In the Olympic cycle for Rio there was a direct Irish government investment of €32.2 million into the high-performance units, with an additional €6.5 million going directly to the athletes under the international carding scheme.That brought the total investment for Rio to about €40 million.
Platitudes
Wednesday's sitting with Irish Sports Federation's Sarah Keane and James Galvin along with Sport Ireland's John Treacy, Paul McDermott and Una May invariably wound its way towards the boring truth – that sport, for all the platitudes about health benefits and self-worth and tackling obesity and culture, is chronically underfunded and not, despite what the politicians repeated, important enough to be supported properly.
“Per capita GDP is a very strong indicator of performance,” said McDermott referring to New Zealand and Denmark, two similar-sized countries who again out gunned us in Rio.
The Kiwis won 19 medals at the Olympics, Denmark earned 15 and Ireland came home with a pair of podium places in rowing and sailing.
“Two things,” said McDermott. “They [New Zealand and Denmark] have about 20 years on us [devising programmes] and much greater levels of funding,”
"Many national governing bodies are under-resourced," added Irish Sports Federation chief executive Galvin. "Sport has already taken massive hits. Government funding is integral."
He called for a national sports policy with ring-fenced funding and a restoration to 2008 levels for next year, with a 20 per cent increase by 2020. He quoted figures in the billions spent on preventable diseases, obesity and diabetes and the relatively paltry sums that go to sport, which can prevent and cure those conditions.
“Current funding from Sport Ireland to national governing bodies and local sports partnerships is down 19 per cent since 2007,” said Treacy, who added wearily: “There is a challenge to restore funding.”
That has been a refrain for the last eight years. Senator John O’Mahony pointed out that the OCI had reserves of €1 million or €2 million and asked why with such reserves they needed government funding at all.
Wrestling
He didn't get an answer and may have added that some of it was spent on a Deloitte report into governance which at least four State-funded national governing bodies – archery, ice hockey, wrestling and rowing – are demonstrably ignoring.
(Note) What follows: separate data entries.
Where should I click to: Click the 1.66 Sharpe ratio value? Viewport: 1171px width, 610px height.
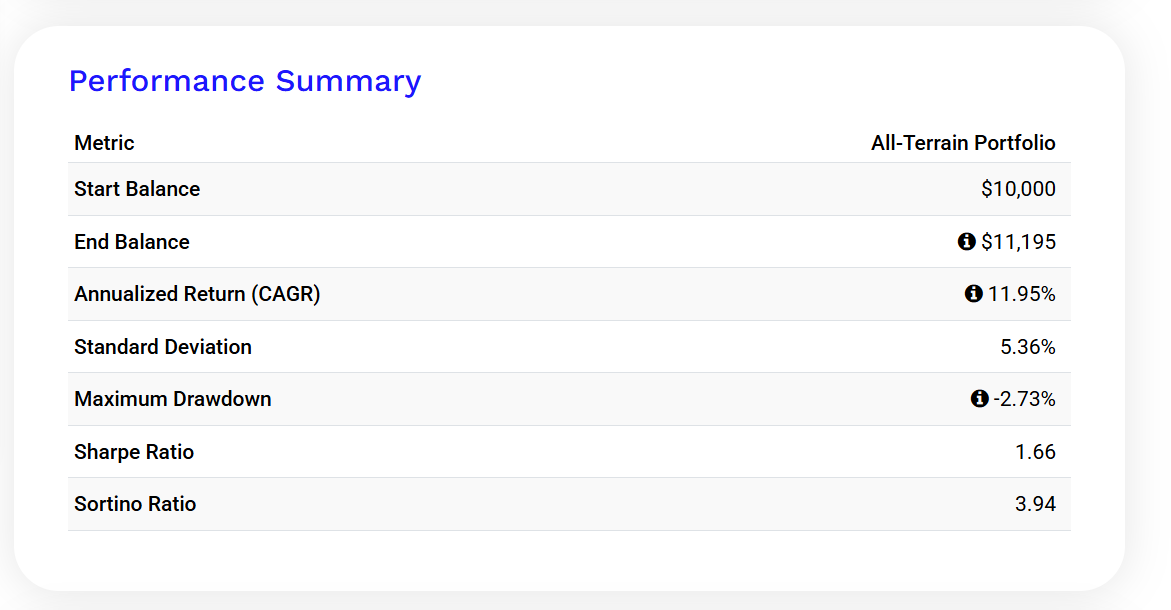1035,452
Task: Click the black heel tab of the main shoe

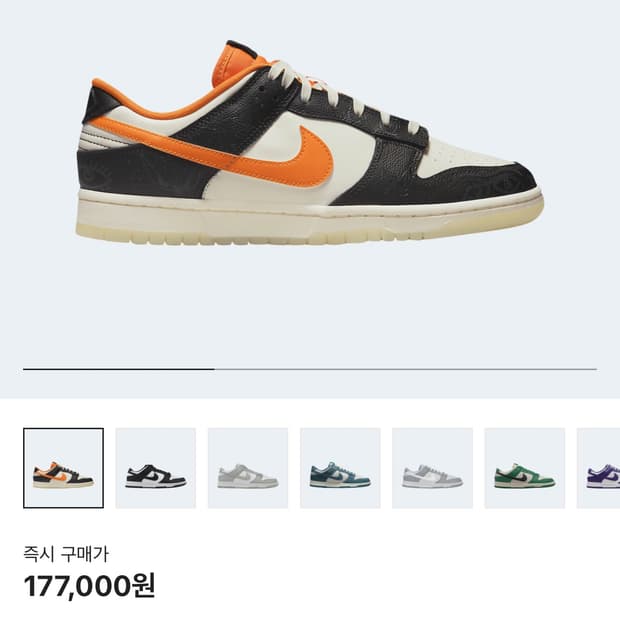Action: [100, 104]
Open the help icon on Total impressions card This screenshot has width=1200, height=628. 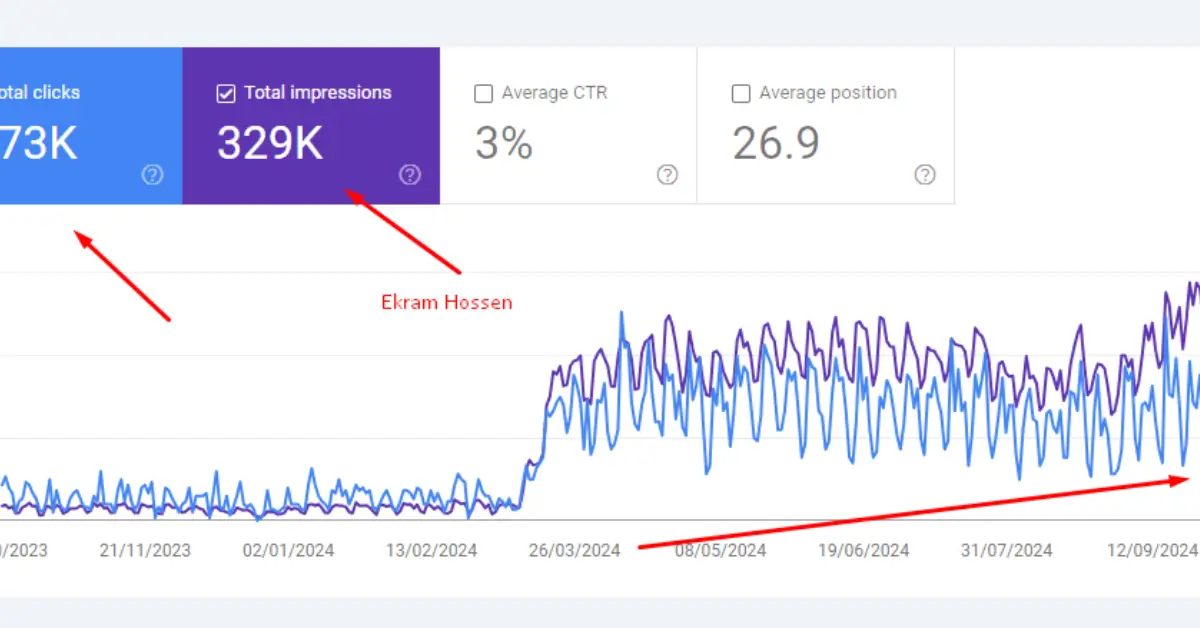[410, 175]
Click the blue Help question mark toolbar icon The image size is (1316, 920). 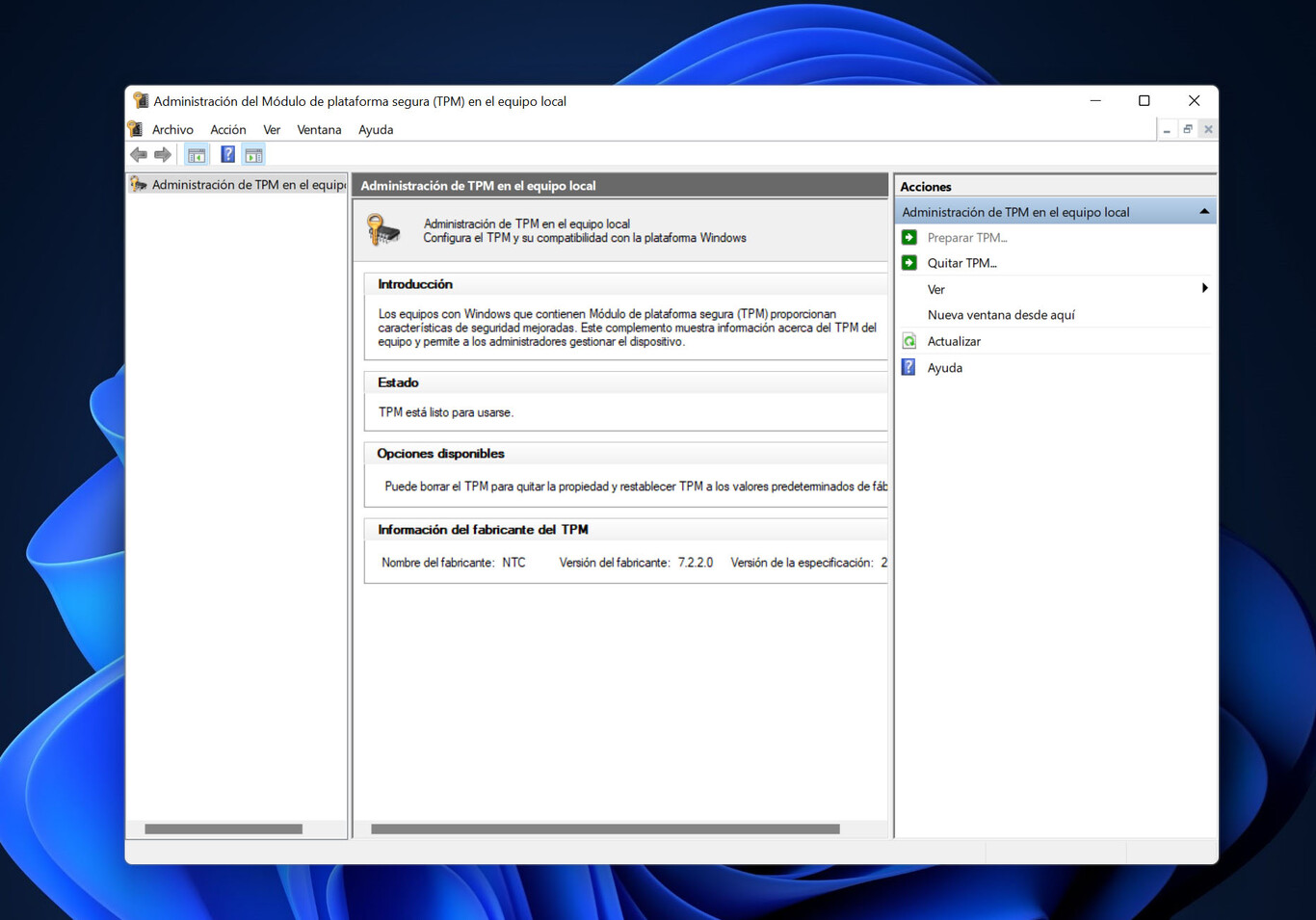(227, 154)
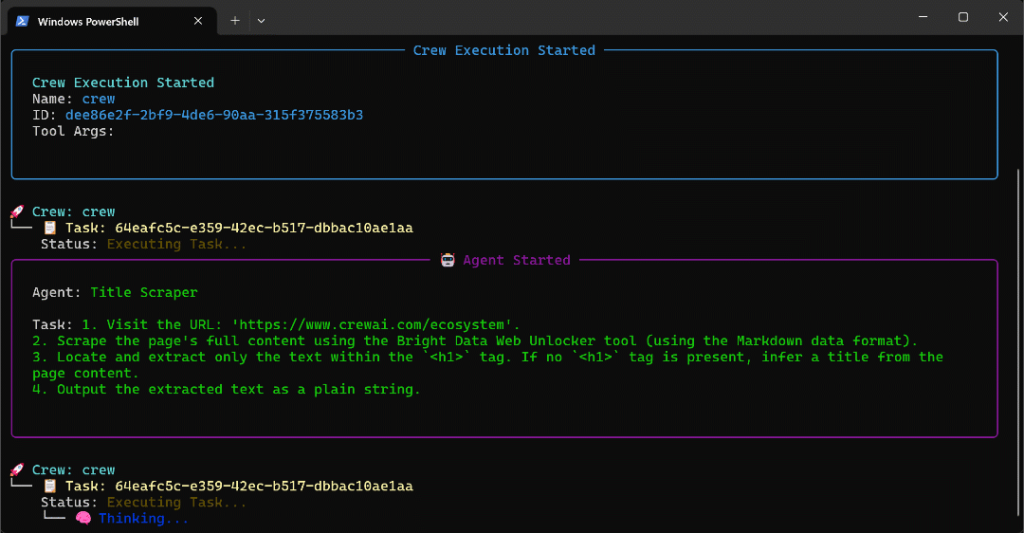Image resolution: width=1024 pixels, height=533 pixels.
Task: Click the rocket icon beside first Crew line
Action: coord(17,212)
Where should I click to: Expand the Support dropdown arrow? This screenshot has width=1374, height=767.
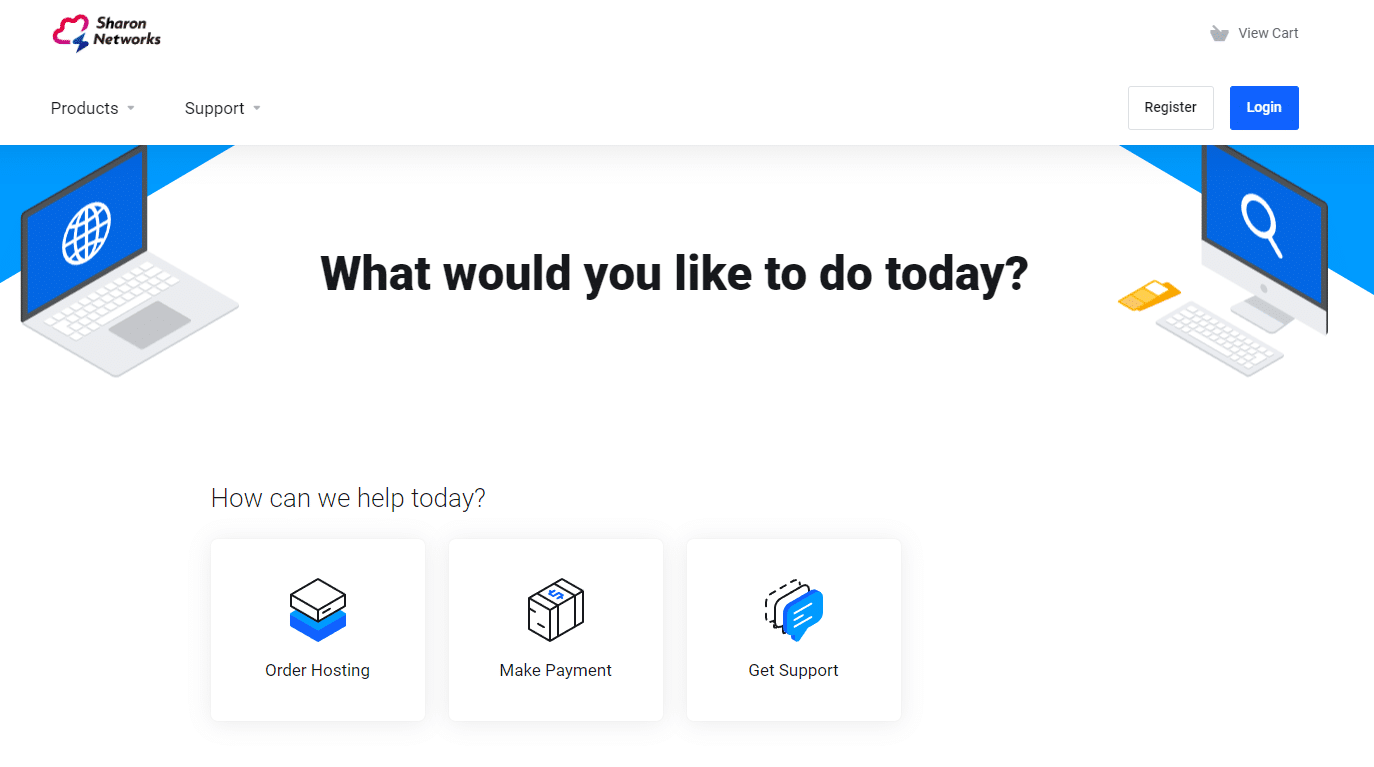(x=257, y=108)
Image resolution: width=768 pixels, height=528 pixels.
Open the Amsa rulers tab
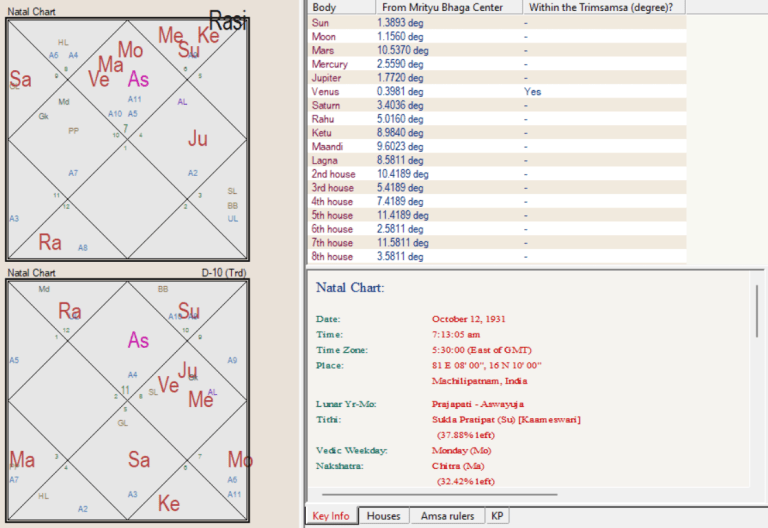(x=446, y=516)
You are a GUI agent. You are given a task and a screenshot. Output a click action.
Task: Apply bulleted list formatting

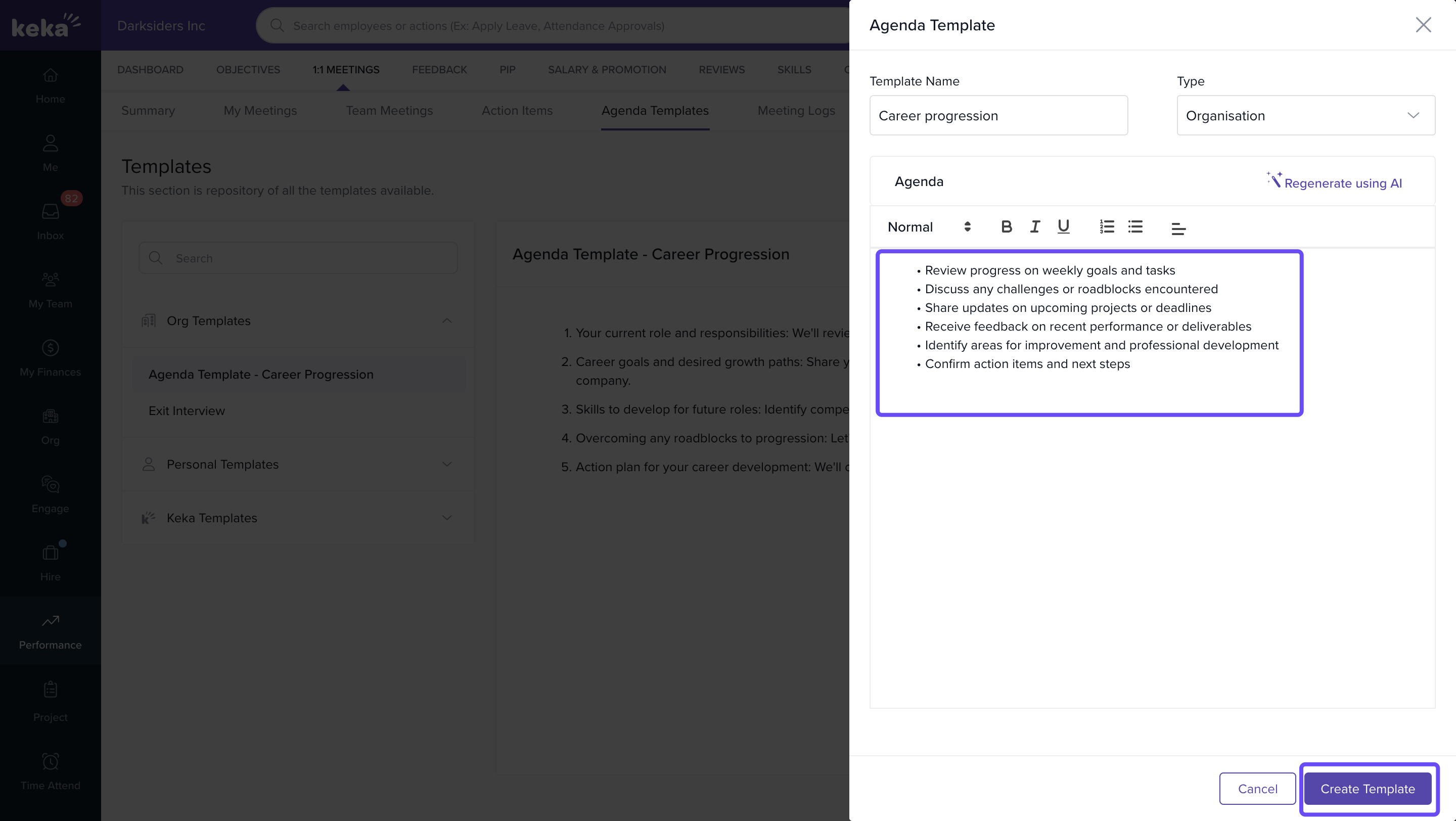(x=1135, y=227)
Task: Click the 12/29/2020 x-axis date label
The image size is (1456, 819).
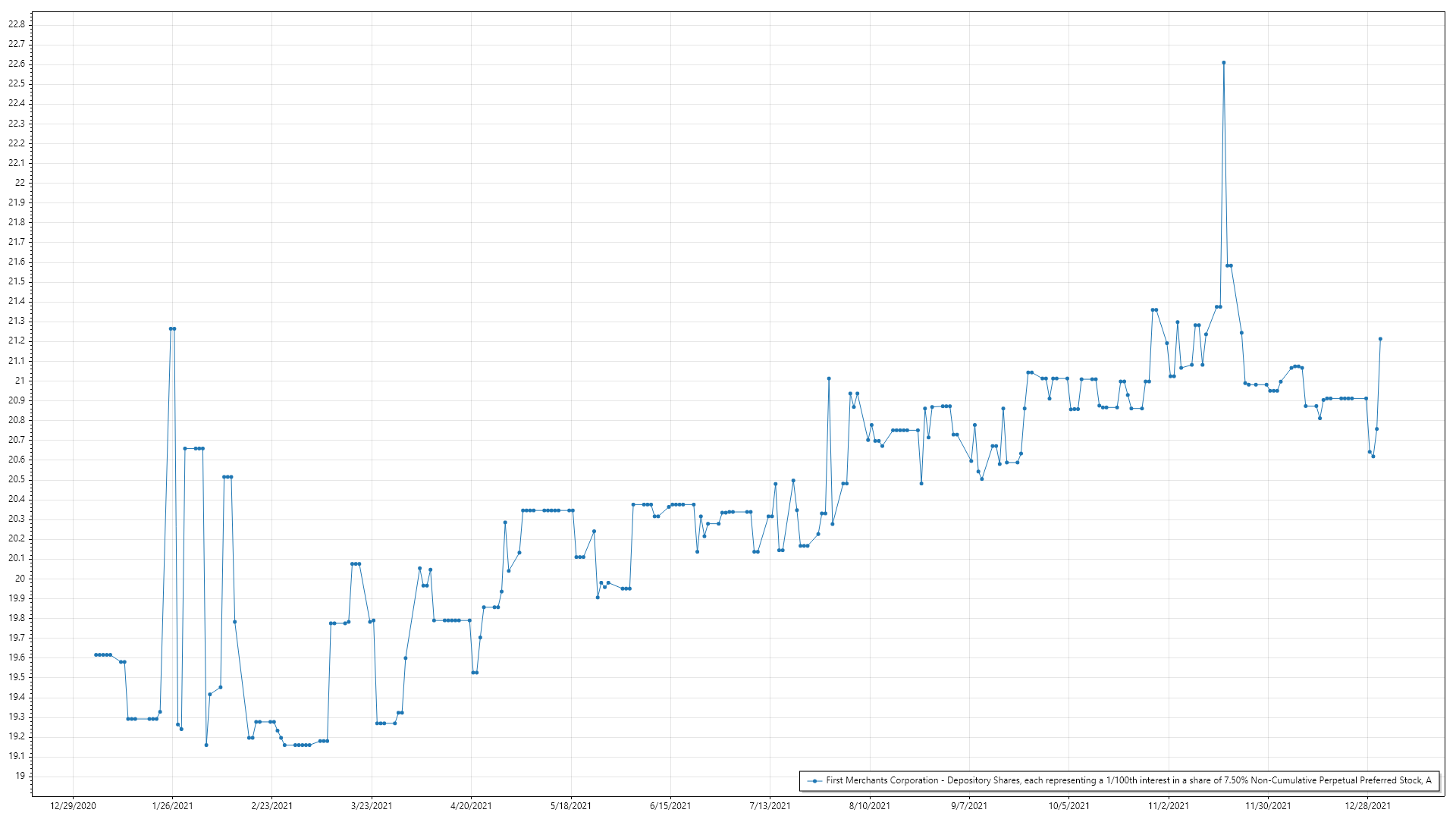Action: [73, 805]
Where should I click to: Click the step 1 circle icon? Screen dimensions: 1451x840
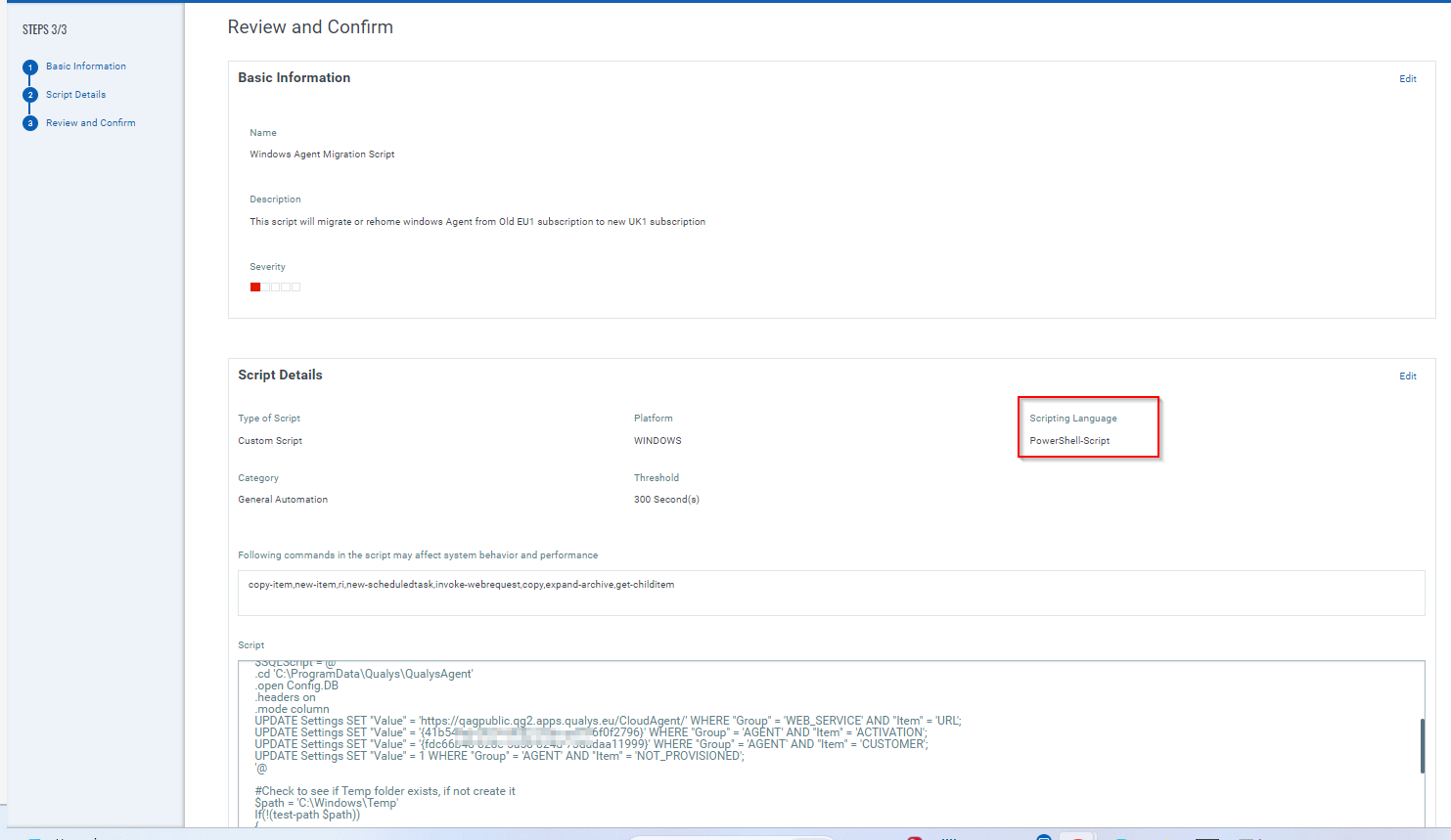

Deloitte's term limit recommendation is eight years. In the culture of good governance, those sports are supporting candidates already there for 20 years.
That vexed question was succinctly answered by Keane, chief executive of Swim Ireland, a board member of ISF and the only female candidate running for Olympic Council of Ireland president in next month's elections.
Keane is a straight talker and a qualified solicitor. She added that it’s also about money, of course. Small organisations with just one paid member must seek external advice at a cost from expert sources such as, well, Deloitte.
“Term limits,” she explained. “That’s saying you and you can’t be on the board next year . . . It’s like the turkeys voting for Christmas to use a terrible cliché.”
Issue of salaries
The issue of salaries arose in Wednesday's Oireachtas hearing into Irish sport. The Joint Committee on Transport, Tourism and Sport chairman Brendan Griffin voiced a question many of us have thought about. He asked Treacy if his funding body would consider reducing grants to organisations where salaries were seen to be excessive. Just for a moment, Treacy hesitated. No names were mentioned in the exchange but it is widely believed that the annual salary of FAI chief executive John Delaney is €360,000.
“That could be looked at, yeah,” said Mr Treacy. He then moved on.